Last month, planning permission was granted for a new 2,000sqm open-air concrete skatepark at Les Quennevais (pictured top), and construction is expected to begin next month.
It was one of two skateparks Ministers had pledged to build in Jersey, but final designs and a planning application are yet to emerge for a second eastern site at South Hill.
Pictured: The plans for the skatepark at South Hill are still under development.
Campaigners have also said they’d like to see ‘satellites’ - small areas or street furniture adapted for skating – around the island.
They argue that better facilities could help the island develop an elite scene, and help bring local talent to the international stage.
Now their years-long fight has been given an endorsement by the world’s biggest name in skateboarding, Tony Hawk.
The 53-year-old pioneer of modern skating, known as ‘Birdman’, was the first person recorded as completing a ‘900’ skateboarding trick in 1999. So influential was Hawk that a popular videogame series was created in his name.

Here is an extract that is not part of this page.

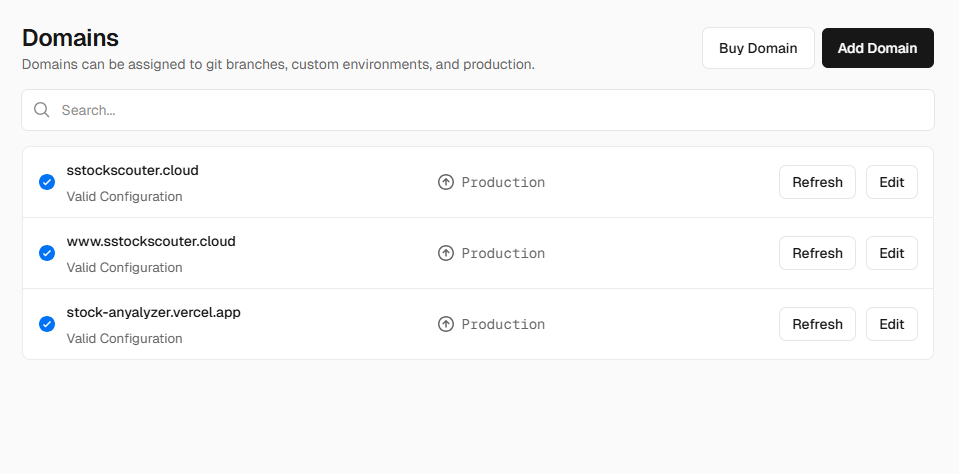Click blue checkmark icon for sstockscouter.cloud
Screen dimensions: 959x474
[47, 182]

After retiring from competing professionally in 2003, he went on to found the Tony Hawk Foundation to help fund the construction of skateparks in underprivileged areas.
Even the biggest legend in skateboarding knows what we’re waiting for!!

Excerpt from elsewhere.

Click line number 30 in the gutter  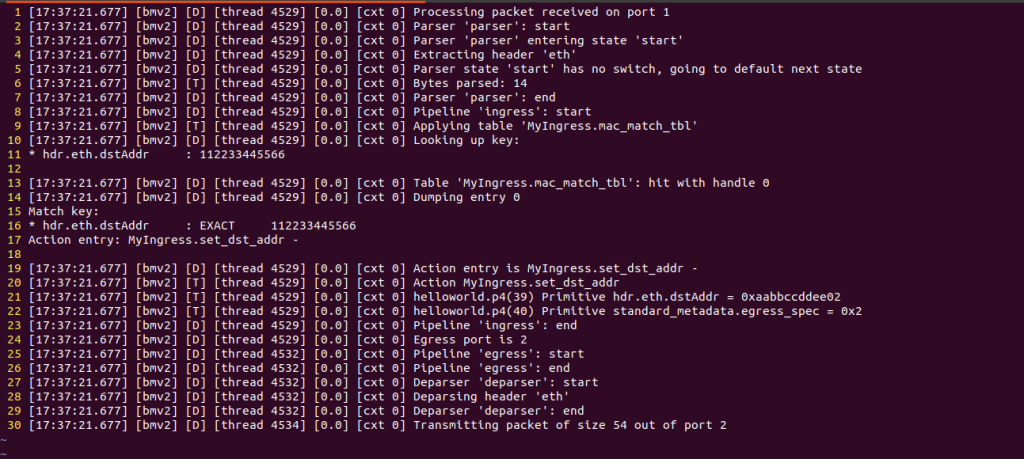coord(14,426)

— Natalie Mayer (@nataliemayer0) December 2, 2021
Keep moving @GovJersey , @tonyhawk is onto you!! Two skateparks. And Satellites. ????????????????????????@John_Le_Fondre @lyndonfarnham @HughRaymondJsy @JerseySport pic.twitter.com/WKmktGfnyD
In a video shared on social media last night by Natalie Mayer, a local skatepark campaigner, he said: “So I heard you guys have been campaigning for skateparks and maybe even have heard a few promises of multiple parks being built.
“Well, I’m here to say keep up the fight and stay the course because there’s always a lot of red tape and sometimes a lot of pushback with skateparks but eventually they get made and the cities and the states see how much use they get and they end up wanting to build more.

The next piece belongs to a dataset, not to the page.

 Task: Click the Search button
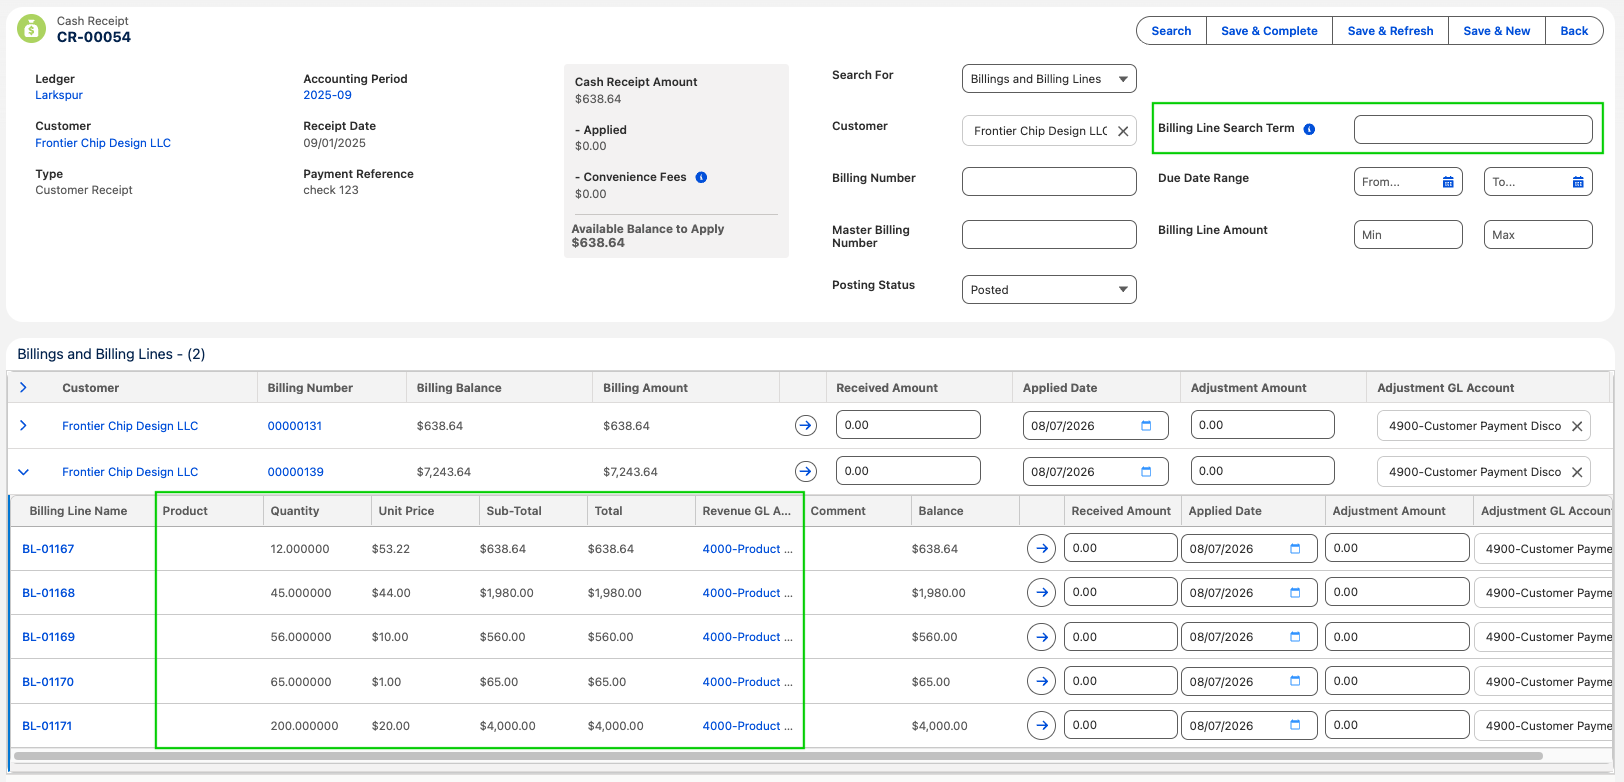(1171, 31)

“So you guys are going to have to persevere because it’s going to work, and you’re going to get a skatepark, but don’t give up and keep hassling the city, and tell them, ‘Hey, if you don’t build a skatepark we’re going to keep getting these properties where you don’t want us there!’
“Good luck guys.”
Explaining how the video came about, Natalie said: "Back in the summer when I was thinking about ways to help get the public and the Gov supporting the skateparks, I had the idea that we needed someone super known from skate-world to record us a video... calling for people-power support!
"I decided to aim high and did my best, through friends, to get a message to Tony Hawk. I heard he likes grassroots campaigns, and I figured that everyone knows who Tony is, whether they know about skateboarding or not.
"Well, turns out Tony is kinda busy, so it took a few months, and a few asks. Eventually, I gave up, and it really didn't matter, as we now know that 99% of Jersey people are well in support of skateparks anyway!
"Then yesterday, having forgotten all about it, I got a message from Tony's right hand man Seth, with a link to a video, which Tony himself had recorded, stood next to his own private vert in his 'Birdnest' in SoCal... especially for US!!
"OK... so it's a bit late... and no one told Tony that we're Jersey ISLAND, not New Jersey, but still, Tony Hawk stood in front of a camera for 42 seconds of his megalife, and put some of his energy into our skateparks. And for that, I'm super grateful, and hope you like it too!"
Tony later clarified on Twitter he did know that Jersey was an island.
I know Jersey is an island, but I assumed there is a city (or town) rallying for a skatepark upon the island. Hope you guys get one either way. Looks beautiful there btw
— Tony Hawk (@tonyhawk) December 4, 2021
He added in his tweet that he thought it looked like a "beautiful" place.